Hazine ve Maliye Bakanlığına bağlı Mali Suçları Araştırma Kurulu Başkanlığı tarafından Resmi Gazetede yayımlanan 2021/1 sayılı kararla terör örgütlerine yönelik olarak mal varlıklarının dondurulması kararının alındığı hatırlatılarak, FETÖ/PDY, DEAŞ, PKK/KCK ve DHKP/C terör örgütü üyesi olan toplamda 377 kişi, kuruluş ve organizasyonların ülkemizde bulunan tüm malvarlıkları dondurulmuştur açıklamasında bulunuldu.
Mali Suçları Araştırma Kurulu Başkanlığı (MASAK) tarafından Resmi Gazetede yayımlanan terör örgütlerine yönelik olarak malvarlıklarının dondurulması kararı üzerine açıklama yapıldı. Açıklamaya göre, Mal varlığı dondurma tedbirinin Türk hukukuna ilk olarak 7 Şubat 2013te 6415 sayılı Terörizmin Finansmanının Önlenmesi Hakkın Kanun ile girdiği belirtildi. Açıklamada, Anılan Kanun uyarınca Birleşmiş Milletler Güvenlik Konseyinin 1267, 1988, 1989 ve 2253 sayılı Kararları kapsamında kişi, kuruluş ve organizasyonların mal varlığının dondurulabilmesi; Türkiyenin yabancı devletlerden ve yabancı devletlerin Türkiyeden terörizmin finansmanı ile mücadele kapsamında mal varlığı dondurma talebinde bulunabilmesine imkân sağlanmıştır ifadeleri kullanıldı.

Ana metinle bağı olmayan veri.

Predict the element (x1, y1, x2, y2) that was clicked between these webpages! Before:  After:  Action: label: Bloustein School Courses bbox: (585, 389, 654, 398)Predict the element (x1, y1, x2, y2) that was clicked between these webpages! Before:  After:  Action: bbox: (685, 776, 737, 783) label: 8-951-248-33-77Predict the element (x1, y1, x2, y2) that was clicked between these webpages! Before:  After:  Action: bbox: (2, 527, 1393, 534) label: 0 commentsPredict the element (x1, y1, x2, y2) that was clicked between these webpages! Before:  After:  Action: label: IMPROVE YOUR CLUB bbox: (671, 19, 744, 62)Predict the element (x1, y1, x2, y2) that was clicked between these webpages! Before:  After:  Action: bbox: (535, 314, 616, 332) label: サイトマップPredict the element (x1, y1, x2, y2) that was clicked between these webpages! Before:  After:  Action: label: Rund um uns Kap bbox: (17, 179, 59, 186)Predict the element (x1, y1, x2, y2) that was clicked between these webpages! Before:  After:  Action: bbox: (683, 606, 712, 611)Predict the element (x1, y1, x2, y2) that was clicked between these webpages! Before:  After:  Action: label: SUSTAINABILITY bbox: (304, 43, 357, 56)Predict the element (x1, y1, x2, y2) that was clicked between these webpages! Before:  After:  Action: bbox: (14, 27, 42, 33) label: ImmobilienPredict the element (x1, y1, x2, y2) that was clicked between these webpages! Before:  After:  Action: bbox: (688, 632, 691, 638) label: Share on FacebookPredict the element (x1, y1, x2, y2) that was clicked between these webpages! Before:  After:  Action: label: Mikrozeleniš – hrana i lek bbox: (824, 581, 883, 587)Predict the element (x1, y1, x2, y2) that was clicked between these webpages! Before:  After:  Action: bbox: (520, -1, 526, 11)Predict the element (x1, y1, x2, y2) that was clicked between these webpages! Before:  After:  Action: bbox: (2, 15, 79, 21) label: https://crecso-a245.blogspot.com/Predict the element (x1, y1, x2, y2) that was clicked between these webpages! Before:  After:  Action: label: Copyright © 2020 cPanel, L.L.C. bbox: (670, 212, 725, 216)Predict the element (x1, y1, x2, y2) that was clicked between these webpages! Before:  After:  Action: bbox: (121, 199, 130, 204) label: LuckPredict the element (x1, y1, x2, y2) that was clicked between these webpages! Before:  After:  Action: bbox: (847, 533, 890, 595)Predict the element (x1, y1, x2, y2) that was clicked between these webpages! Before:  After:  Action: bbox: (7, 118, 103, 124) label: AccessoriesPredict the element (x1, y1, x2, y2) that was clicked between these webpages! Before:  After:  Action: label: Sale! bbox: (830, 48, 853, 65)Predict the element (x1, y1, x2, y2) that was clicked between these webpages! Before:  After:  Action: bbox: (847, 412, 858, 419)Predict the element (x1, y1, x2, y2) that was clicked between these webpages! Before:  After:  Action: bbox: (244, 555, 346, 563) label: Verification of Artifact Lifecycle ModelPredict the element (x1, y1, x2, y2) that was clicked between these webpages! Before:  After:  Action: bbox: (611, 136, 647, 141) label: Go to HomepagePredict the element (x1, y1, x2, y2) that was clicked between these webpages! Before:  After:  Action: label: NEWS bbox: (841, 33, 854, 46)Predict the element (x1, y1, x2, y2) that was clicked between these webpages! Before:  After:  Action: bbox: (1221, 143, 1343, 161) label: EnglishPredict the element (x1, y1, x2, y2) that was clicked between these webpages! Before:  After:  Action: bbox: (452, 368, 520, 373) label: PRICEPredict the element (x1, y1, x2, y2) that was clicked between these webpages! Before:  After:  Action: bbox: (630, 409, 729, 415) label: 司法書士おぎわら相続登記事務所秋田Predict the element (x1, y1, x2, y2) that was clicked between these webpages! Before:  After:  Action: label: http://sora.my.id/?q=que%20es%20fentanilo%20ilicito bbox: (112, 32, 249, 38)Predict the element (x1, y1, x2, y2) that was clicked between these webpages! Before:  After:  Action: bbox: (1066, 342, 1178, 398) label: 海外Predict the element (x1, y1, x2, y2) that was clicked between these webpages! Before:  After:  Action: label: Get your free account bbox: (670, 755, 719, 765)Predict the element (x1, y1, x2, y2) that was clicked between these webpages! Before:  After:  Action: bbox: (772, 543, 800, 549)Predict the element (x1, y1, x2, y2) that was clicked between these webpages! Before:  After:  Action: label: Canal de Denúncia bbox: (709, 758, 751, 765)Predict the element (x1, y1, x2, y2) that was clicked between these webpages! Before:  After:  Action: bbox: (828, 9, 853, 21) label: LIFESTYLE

Açıklama şöyle devam etti:
27/12/2020 tarihli 7262 sayılı Kitle İmha Silahlarının Yayılmasının Önlenmesine İlişkin Kanunun 38.maddesi ile de BMGK kararına ya da yabancı ülke taleplerine bağlı olmaksızın, ülkemizin terör örgütleri ile ilgili kişi, kuruluş ve organizasyonların doğrudan Türkiyede bulunan mal varlıklarının dondurulması mekanizması ihdas edilmiştir.
7262 sayılı Kanunun 38.maddesine göre, Değerlendirme Komisyonunun önerisi ile Hazine ve Maliye Bakanı ve İçişleri Bakanının kararına istinaden mal varlığı dondurma işlemi tesis edilmektedir.
Bugünkü Resmi Gazetede yayımlanan karar ile Türk Mahkemelerince terör örgütü olduğuna karar verilen FETÖ/PDY, DEAŞ, PKK/KCK ve DHKP/C terör örgütü ütesi olan toplamda 377 kişi, kuruluş ve organizasyonların Türkiyede bulunan tüm mal varlıklarının dondurulduğu açıklandı.
Türkiyenin terör ve terörizmin finansmanı ile etkin bir şekilde mücadele etmek için ulusal ve uluslararası tüm hukuksal araçları kararlılıkla kullanmaya devam edeceği vurgulandı.